Profiling


In [ ]:
# EXERCISE:
# Execute the following command:
!python -m timeit '"-".join([str(n) for n in range(100)])'

# Now execute the following:
!python -m timeit '"-".join(map(str, range(100)))'

# Now execute:
!python -m timeit --setup 'func = lambda n: "-".join(map(str, range(n)))' 'func(100)'

# And finally:
!python -m timeit --setup 'func = lambda n: "-".join(map(str, xrange(n)))' 'func(100)'

timeit module:

  • Provides a simple way to time the execution of Python statements.
  • Provides both command line and programatic interfaces.

In [ ]:
import timeit
print timeit.timeit(stmt='func(100)', setup='func = lambda n: "-".join(map(str, xrange(n)))', number=10000)

In [ ]:
def fibonacci(n):
    """Return the nth fibonacci number"""
    if n < 2:
        return n
    return fibonacci(n - 1) + fibonacci(n - 2)


def fib_15():
    return fibonacci(15)

In [ ]:
print timeit.timeit(stmt=fib_15, number=100)

In [ ]:
# Actually, a Timer class is provided inside timeit module

t = timeit.Timer(stmt=fib_15)
print t.repeat(repeat=3, number=100)

In [ ]:
# EXERCISE:
# Execute the following command:
!python -m cProfile fib_fac.py

# Now execute the following:
!python -m cProfile -s time fib_fac.py

# Now execute:
!python -m cProfile -s cumulative fib_fac.py

# And finally:
!python -m cProfile -s calls fib_fac.py

cProfile:

  • Deterministic profiling of Python programs.
  • C extension with reasonable overhead.
  • Provides both command line and programatic interfaces.
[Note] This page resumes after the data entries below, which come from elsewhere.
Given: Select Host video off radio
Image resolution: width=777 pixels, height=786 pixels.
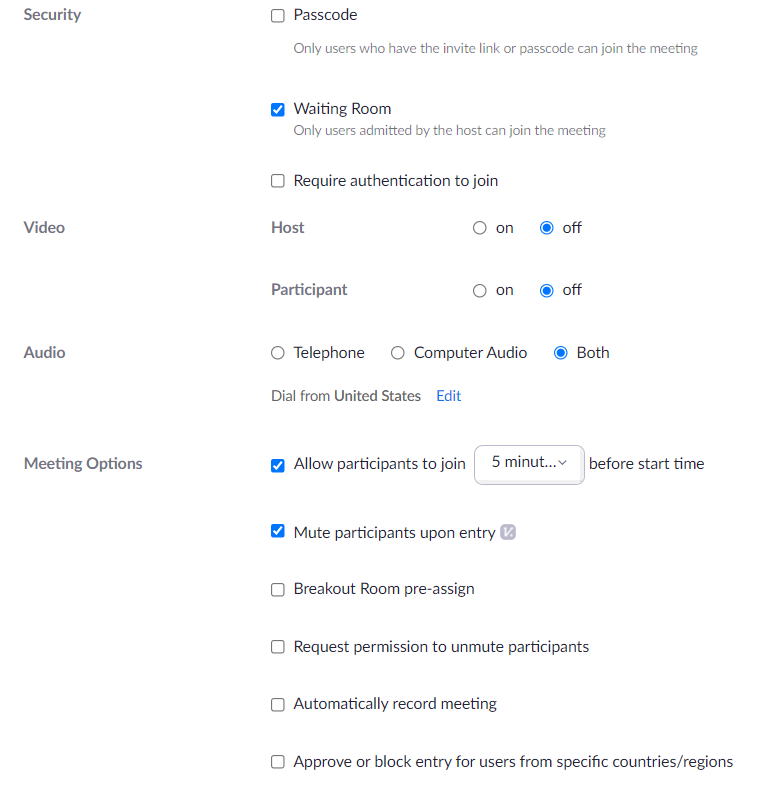Looking at the screenshot, I should (x=547, y=228).
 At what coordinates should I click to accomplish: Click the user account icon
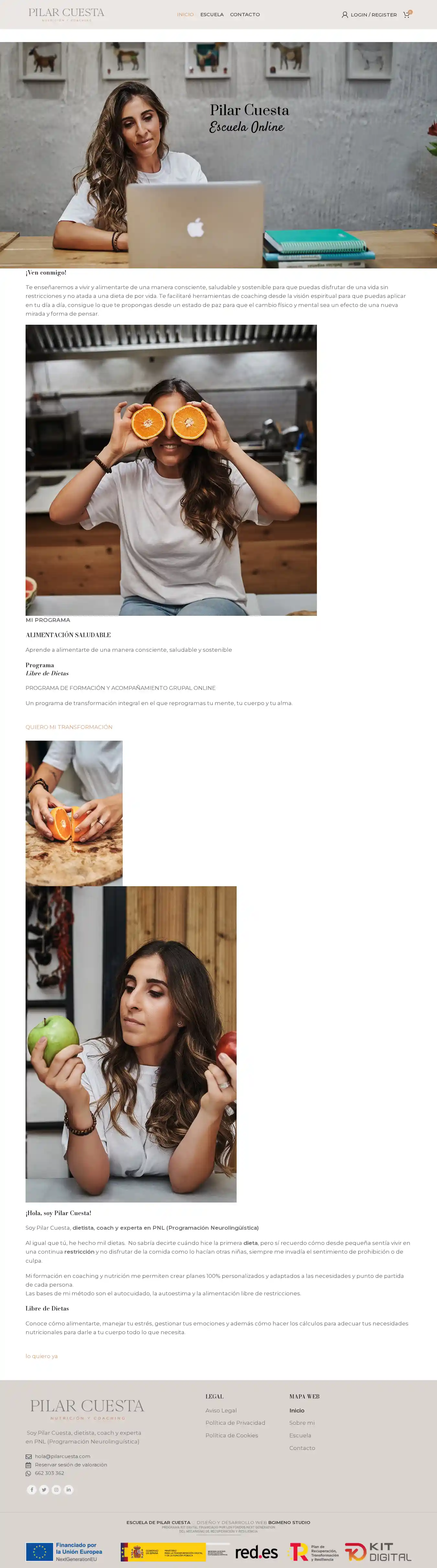click(x=344, y=15)
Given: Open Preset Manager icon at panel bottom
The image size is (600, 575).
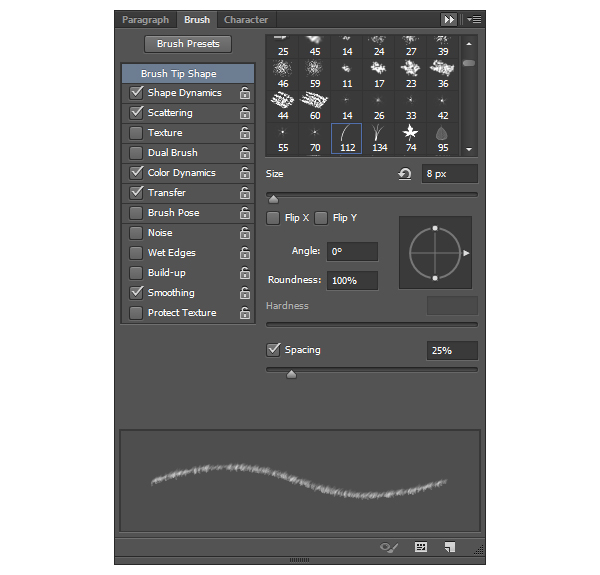Looking at the screenshot, I should tap(421, 547).

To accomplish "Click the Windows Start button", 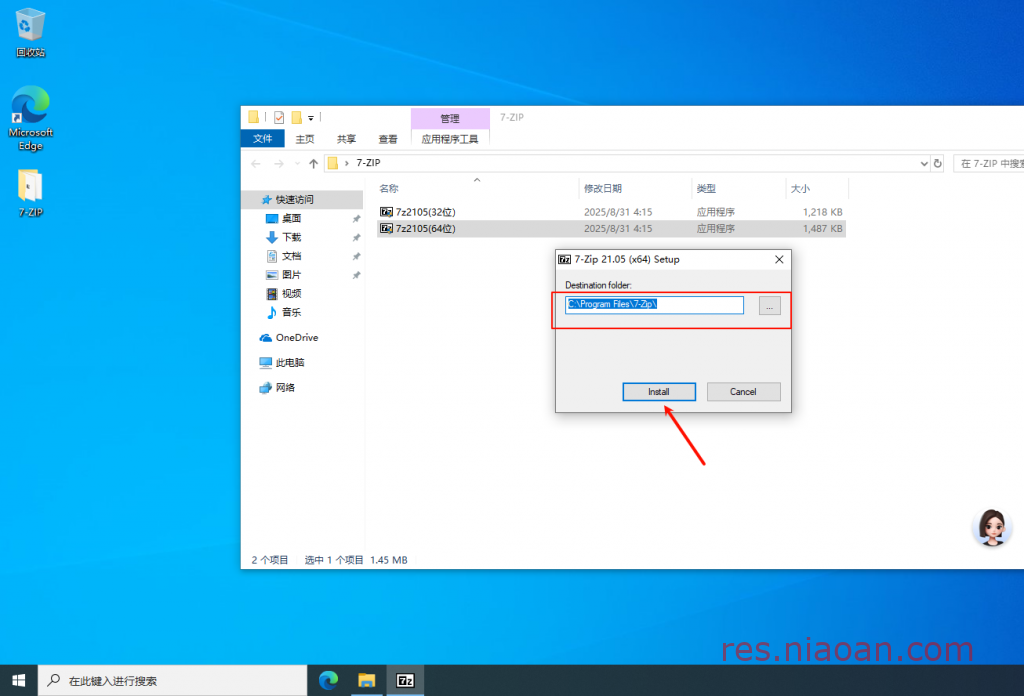I will [18, 680].

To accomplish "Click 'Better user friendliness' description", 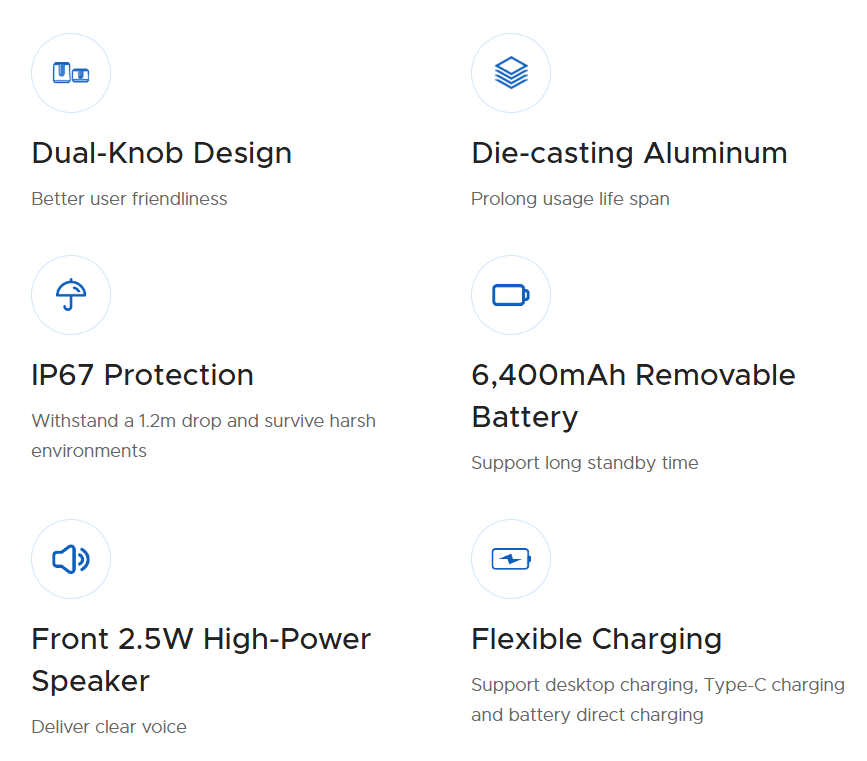I will pos(129,199).
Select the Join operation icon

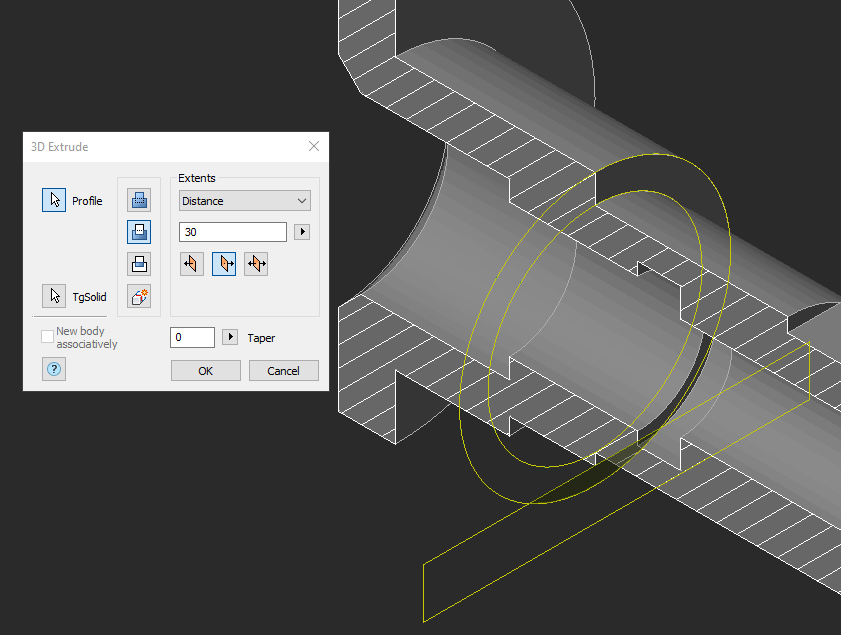[x=139, y=200]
  • There is a pure Python alternative module with the same interface: profile


In [ ]:
import cProfile
import pstats


filename = "cprofile_fib_fac.log"
max_num_lines = 3

In [ ]:
# Note that in normal execution the import is not needed inside the statement string (incompatibility with pydemo)
cProfile.run(statement="from fib_fac import fib_fac; fib_fac()", filename=filename)

In [ ]:
stats = pstats.Stats(filename)
stats.strip_dirs().sort_stats('time').print_stats(max_num_lines)
stats.strip_dirs().sort_stats('cumulative').print_stats(max_num_lines)
stats.strip_dirs().sort_stats('calls').print_stats(max_num_lines)

Use pstats.Stats to parse and print cProfile output


In [ ]:
# Exercise: which option is better
def opc1():
    fruits = tuple(str(i) for i in xrange(100))
    out = ''
    for fruit in fruits:
        out += fruit +':'
    return out

def opc2():
    format_str = '%s:' * 100
    fruits = tuple(str(i) for i in xrange(100))
    out = format_str % fruits
    return out

def opc3():
    format_str = '{}:' * 100
    fruits = tuple(str(i) for i in xrange(100))
    out = format_str.format(*fruits)
    return out

def opc4():
    fruits = tuple(str(i) for i in xrange(100))
    out = ':'.join(fruits)
    return out

Networking

Standard library provides some modules for network operation:

  • socket: provides access to the low-level C BSD socket interface, includes a 'socket' class and some useful functions

  • urllib2: a library to perform HTTP requests (get, post, multipart...)

  • httplib: client side libraries of HTTP and HTTPS protocols, used by urllib2

  • urlparse: library with functions to parse URLs

  • Note that in Py3k urlparse, urllib and urllib2 have been merged in package urllib


In [ ]:
import socket


# In addition to typical socket class, some useful functions are provided
print socket.gethostname()
print socket.getfqdn()
print socket.gethostbyname(socket.getfqdn())

In [ ]:
#Let's see how to perform HTTP requests


import requests  # Requests is much better than any other standard library alternative

In [ ]:
location = "41.41,2.22"
key = "5nrhptjvus6gdnf9e6x75as9"
num_days = 3
url_pattern = "http://api.worldweatheronline.com/free/v1/weather.ashx?q={loc}&format=json&num_of_days={days}&key={key}"
r = requests.get(url=url_pattern.format(loc=location, days=num_days, key=key),
                 headers={'content-type': 'application/json'})  # It supports all HTTP methods, auth, proxies, post multipart...

In [ ]:
# Let's check the response
print r.status_code
print r.encoding
print r.text

In [ ]:
# And of course it parses the JSON
print type(r.json())  # Uses simplejson or std lib json

In [ ]:
from pprint import pprint
pprint(r.json()["data"]["current_condition"][0])

compare it with using urllib2

https://gist.github.com/kennethreitz/973705

  • For low level socket operations use 'socket'
  • Use 'requests' always if possible for HTTP operation
  • Use 'urllib2' or 'httplib' as a fallback for special behaviour

In [ ]:
# Implement a connection pool with requests
requestsSession = requests.session()
httpAdapter = requests.adapters.HTTPAdapter(pool_connections=10,
                                            pool_maxsize=15)
requestsSession.mount('http://', httpAdapter)

In [ ]:
requestsSession.get(url=url_pattern.format(loc=location, days=num_days, key=key),
                 headers={'content-type': 'application/json'})

In [ ]: